Matrix-assisted laser desorption/ionization mass spectrometry imaging for advanced chemical and materials analysis

Lead Research Organisation: University of Manchester
Department Name: Chemistry

Abstract

Mass spectrometry is an essential tool for molecular structural determination which underpins breakthroughs in Engineering, Physical Sciences and Life Sciences. In Matrix-Assisted Laser Desorption-Ionisation (MALDI) mass spectrometry, samples are analysed in the form of a solid, and surface chemical imaging is possible as part of a growing field in mass spectrometry imaging. Chemical imaging using mass spectrometry fill a critical gap in the materials characterisation toolbox, complementing physical imaging tools e.g. electron microscopy. Unravelling the chemistry of the surface of materials and devices is critical in understanding their interaction with their environment and improving their performance. The facility will provide exquisite detail on chemical structures, together with micrometre precision in spatial distribution.

The equipment will support research activities in Engineering & Physical Sciences and Life Sciences, encompassing both industrially relevant projects and blue-sky research. A strategic focus will be on Industrial Biotechnology and Advanced Materials, where analytical tools to characterise large molecules and complex systems are urgently needed in supporting the developing bioeconomy and novel healthcare technologies. Examples include enhanced production of new biopharmaceuticals or biodegradable polymers and wearable technology for medical diagnostics.

Our aim is to establish a multi-user analytical facility providing mass spectrometric chemical analysis and imaging. This will be managed, through proven mechanisms and support infrastructure, to maximise institutional, regional and national impact through collaborative research and major national academic-industrial networks.

Planned Impact

The EPSRC Review of Analytical Sciences (May 2015) acknowledges its 'vastly interdisciplinary' nature, 'affecting science, society and the economy'. The facility will support an exceptional cross-disciplinary research portfolio from advanced materials to industrial biotechnology, including industrially funded programmes and consortia. In many of these high-impact studies, access to appropriate characterisation tools represents a significant bottleneck. In others the facility will bring new opportunities for additional impact trough increased quality of information and increased sample throughput.

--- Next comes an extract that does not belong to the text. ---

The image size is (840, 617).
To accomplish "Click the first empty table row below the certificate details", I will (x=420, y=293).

Economy - Improved characterisation tools accelerate scientific discovery and engineering methods contributing to the UK's knowledge-based economy and improving productivity. Current production and processing of materials accounts for 15% of UK GDP. The facility will accelerate the development of innovative advanced materials by providing new chemical detail on manufacturing processes and material performance. Large scale manufacturing of advanced materials is one of the 'eight great technologies' highlighted by the UK Govt. that should be pursued to drive economic growth. For example, organic electronic technology can potentially replace inorganic conventional semiconductors in simple, high volume devices. The worldwide biomedical materials market is projected to grow to USD 149 Bn by 2021. The facility will support a largescale biomaterials engineering research activity into cost-effective healthcare interventions co-ordinated through the Royce Institute for Advanced Materials. Through the Manchester Institute of Biotechnology, the facility will underpin the University's research beacon in Industrial Biotechnology, contributing to the UK bioeconomy, a sector worth ~£200 Bn globally. Biomanufacturing routes are well suited to produce novel therapeutics and enable the production of chemicals and materials to be largely decoupled from oil price fluctuations through the utilisation of diverse sustainable feedstock streams, giving manufacturers economic stability. The activity supported by the proposal will provide highly trained analytical scientists to industry.

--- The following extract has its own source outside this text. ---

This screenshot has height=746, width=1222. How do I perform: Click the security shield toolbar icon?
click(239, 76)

Society - The diverse science and engineering research supported by the facility will impact on society principally through breakthroughs in (bio)manufacturing and healthcare technologies which will improve quality of life and help address environmental challenges. The emergent bioeconomy promises to reverse the impact on climate change, health and the environment imposed by the excessive energy and resource demands of a petrochemical-dependent manufacturing base. The facility will contribute new analytical capability to the EPSRC Future Biomanufacturing Research Hub, developing an innovative greener manufacturing pipeline which is at the core of the UK's Clean Growth strategy, freeing society from many of the shortcomings of current manufacturing practices. The proposal will capitalise on our world-leading expertise and research infrastructure on graphene and 2D materials available at the UoM to develop future therapies and innovative healthcare technology platforms. Examples include wound-healing and wearable healthcare technology to address challenges associated with an aging society, and new biodegradable plastics to benefit the environment.

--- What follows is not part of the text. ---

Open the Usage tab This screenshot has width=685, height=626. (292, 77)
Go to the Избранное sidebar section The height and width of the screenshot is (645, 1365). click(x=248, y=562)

Knowledge - The facility established through this proposal will transform our ability to determine the chemical composition and distribution of a wide range of materials and devices. By extending the chemical sensitivity and specificity of our measurements it will contribute to new understanding in areas as diverse as innovative organic electronics and disease diagnostics.

People - The proposal will fund an open-access facility, enabling UK academic and industrial users to gain analytical skills, broaden their research network and further develop their careers.